§ PROBLEM:
In the entries that follow, the line with "Toggle the HTTPS traffic filter" opens the range and the line with "Screen dimensions: 1960x1896" closes it; repeat that range exactly, both lines included.

(Pixel coordinate grounding data)
*** Block opens ***
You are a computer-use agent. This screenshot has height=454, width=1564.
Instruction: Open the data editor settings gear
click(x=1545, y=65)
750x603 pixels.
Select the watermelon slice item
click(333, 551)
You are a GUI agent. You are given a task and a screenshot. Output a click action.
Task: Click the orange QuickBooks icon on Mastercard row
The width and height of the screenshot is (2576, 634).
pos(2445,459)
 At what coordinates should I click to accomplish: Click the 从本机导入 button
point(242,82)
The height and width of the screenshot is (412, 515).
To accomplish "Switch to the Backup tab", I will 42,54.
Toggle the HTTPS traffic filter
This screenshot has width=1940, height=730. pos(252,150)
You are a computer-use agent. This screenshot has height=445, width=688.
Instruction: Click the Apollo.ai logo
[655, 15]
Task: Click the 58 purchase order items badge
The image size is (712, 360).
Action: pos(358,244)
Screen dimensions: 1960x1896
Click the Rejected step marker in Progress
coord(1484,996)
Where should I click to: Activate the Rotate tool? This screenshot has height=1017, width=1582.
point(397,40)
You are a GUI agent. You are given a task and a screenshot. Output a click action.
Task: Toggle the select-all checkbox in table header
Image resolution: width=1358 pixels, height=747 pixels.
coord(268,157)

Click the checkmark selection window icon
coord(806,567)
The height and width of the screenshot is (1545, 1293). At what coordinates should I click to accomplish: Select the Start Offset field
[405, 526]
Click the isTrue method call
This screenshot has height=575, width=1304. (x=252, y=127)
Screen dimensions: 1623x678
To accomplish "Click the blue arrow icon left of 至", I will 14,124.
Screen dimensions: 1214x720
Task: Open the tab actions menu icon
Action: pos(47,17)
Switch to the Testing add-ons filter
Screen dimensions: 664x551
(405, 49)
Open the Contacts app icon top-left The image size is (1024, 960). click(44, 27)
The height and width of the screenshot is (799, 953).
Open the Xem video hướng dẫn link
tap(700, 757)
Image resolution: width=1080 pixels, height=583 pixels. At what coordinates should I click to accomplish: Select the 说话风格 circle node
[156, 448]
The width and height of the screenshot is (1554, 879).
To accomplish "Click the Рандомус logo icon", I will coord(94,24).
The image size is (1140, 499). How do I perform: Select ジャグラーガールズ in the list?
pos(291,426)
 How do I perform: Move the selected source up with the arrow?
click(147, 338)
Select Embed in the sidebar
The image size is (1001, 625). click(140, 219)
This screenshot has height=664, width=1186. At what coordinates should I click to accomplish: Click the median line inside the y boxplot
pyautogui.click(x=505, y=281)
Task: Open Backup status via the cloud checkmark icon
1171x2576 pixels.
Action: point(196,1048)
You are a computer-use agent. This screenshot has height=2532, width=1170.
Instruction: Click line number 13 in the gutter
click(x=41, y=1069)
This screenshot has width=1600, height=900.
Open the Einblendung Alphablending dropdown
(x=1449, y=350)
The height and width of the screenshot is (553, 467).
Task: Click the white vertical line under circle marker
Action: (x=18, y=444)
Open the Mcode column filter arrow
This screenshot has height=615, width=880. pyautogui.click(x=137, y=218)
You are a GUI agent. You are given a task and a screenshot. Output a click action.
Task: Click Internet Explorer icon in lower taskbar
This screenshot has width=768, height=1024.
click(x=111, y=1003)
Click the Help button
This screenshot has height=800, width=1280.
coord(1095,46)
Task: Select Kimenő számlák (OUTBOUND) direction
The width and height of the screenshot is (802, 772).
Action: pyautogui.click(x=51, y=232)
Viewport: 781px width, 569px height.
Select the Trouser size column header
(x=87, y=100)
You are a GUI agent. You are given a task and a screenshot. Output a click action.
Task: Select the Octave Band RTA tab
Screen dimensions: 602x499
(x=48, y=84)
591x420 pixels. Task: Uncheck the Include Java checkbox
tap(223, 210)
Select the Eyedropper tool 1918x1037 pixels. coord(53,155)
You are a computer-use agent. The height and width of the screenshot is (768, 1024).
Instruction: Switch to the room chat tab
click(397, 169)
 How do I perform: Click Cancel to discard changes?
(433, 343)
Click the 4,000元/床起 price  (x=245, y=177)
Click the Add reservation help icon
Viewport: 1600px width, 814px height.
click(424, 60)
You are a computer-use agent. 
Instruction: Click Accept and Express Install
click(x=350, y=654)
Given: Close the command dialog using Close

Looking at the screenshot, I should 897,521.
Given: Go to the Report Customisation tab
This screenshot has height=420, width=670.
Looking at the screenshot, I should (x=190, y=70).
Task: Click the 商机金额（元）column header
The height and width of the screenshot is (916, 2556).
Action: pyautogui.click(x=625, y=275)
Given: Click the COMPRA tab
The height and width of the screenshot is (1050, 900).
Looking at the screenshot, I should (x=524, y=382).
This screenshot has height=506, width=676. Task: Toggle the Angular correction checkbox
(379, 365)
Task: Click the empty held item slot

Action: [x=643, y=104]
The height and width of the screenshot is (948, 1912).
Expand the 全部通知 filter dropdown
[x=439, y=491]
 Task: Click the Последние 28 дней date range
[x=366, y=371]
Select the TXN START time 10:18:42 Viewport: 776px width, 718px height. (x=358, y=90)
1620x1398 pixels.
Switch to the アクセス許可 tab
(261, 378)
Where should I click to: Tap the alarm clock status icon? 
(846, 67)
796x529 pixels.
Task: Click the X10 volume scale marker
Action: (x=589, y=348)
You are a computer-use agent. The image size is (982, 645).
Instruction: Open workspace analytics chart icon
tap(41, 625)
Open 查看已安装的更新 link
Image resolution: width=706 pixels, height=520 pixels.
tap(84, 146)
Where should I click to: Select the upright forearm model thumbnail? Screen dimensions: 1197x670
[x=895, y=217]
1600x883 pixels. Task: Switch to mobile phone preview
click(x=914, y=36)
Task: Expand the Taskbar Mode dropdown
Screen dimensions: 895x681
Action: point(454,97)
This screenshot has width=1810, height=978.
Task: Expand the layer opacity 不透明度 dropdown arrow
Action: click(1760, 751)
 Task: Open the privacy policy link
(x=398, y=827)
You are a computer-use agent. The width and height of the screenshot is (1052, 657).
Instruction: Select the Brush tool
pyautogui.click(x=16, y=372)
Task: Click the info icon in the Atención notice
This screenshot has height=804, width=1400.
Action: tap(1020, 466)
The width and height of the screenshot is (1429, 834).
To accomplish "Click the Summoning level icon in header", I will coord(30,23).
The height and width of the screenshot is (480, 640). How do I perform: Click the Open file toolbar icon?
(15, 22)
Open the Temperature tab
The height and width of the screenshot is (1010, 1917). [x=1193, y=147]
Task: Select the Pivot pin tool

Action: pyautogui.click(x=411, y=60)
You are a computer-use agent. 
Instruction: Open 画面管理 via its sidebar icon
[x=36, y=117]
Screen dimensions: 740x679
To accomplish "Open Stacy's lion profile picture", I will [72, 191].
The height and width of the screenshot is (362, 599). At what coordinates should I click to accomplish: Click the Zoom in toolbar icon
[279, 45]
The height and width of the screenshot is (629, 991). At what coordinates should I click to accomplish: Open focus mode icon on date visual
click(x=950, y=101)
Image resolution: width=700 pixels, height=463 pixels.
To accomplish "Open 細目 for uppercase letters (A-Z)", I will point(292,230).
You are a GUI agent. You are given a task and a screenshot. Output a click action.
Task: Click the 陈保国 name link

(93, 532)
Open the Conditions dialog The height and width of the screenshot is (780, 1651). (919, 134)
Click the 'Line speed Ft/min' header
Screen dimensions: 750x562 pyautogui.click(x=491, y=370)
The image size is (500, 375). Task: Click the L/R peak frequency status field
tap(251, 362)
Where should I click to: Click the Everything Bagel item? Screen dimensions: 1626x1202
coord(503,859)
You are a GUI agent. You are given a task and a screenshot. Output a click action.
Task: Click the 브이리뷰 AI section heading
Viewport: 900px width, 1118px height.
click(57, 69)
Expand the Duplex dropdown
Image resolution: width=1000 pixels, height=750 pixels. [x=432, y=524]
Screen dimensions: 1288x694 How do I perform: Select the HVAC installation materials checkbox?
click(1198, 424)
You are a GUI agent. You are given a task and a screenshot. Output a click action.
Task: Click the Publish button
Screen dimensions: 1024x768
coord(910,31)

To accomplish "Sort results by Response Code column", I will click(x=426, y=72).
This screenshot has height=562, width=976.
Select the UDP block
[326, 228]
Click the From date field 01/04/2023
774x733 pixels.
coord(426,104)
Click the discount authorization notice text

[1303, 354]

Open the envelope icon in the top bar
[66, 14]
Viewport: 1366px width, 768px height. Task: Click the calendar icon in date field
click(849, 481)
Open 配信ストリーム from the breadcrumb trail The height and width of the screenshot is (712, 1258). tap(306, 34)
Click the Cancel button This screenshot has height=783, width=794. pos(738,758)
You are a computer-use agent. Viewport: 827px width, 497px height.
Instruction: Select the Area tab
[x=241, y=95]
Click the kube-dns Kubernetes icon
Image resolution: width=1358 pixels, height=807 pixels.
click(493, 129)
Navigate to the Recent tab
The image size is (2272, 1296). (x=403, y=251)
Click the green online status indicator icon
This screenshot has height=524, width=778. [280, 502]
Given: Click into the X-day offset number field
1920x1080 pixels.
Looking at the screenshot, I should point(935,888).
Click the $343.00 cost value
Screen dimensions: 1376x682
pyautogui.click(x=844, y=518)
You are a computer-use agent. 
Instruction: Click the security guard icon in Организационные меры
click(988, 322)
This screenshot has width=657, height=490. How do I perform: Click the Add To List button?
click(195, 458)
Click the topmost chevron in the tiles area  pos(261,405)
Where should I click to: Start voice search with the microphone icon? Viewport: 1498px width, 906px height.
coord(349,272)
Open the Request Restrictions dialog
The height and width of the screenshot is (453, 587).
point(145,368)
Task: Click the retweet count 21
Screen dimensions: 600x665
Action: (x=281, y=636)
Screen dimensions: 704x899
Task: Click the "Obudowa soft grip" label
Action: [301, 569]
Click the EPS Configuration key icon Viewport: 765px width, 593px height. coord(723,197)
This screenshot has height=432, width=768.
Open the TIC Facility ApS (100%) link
*** Block closes ***
§ OUTPUT:
Toggle the HTTPS traffic filter
This screenshot has width=1940, height=730. pos(252,150)
You are a computer-use agent. This screenshot has height=445, width=688.
Instruction: Click the Apollo.ai logo
[655, 15]
Task: Click the 58 purchase order items badge
The image size is (712, 360).
Action: pos(358,244)
Screen dimensions: 1960x1896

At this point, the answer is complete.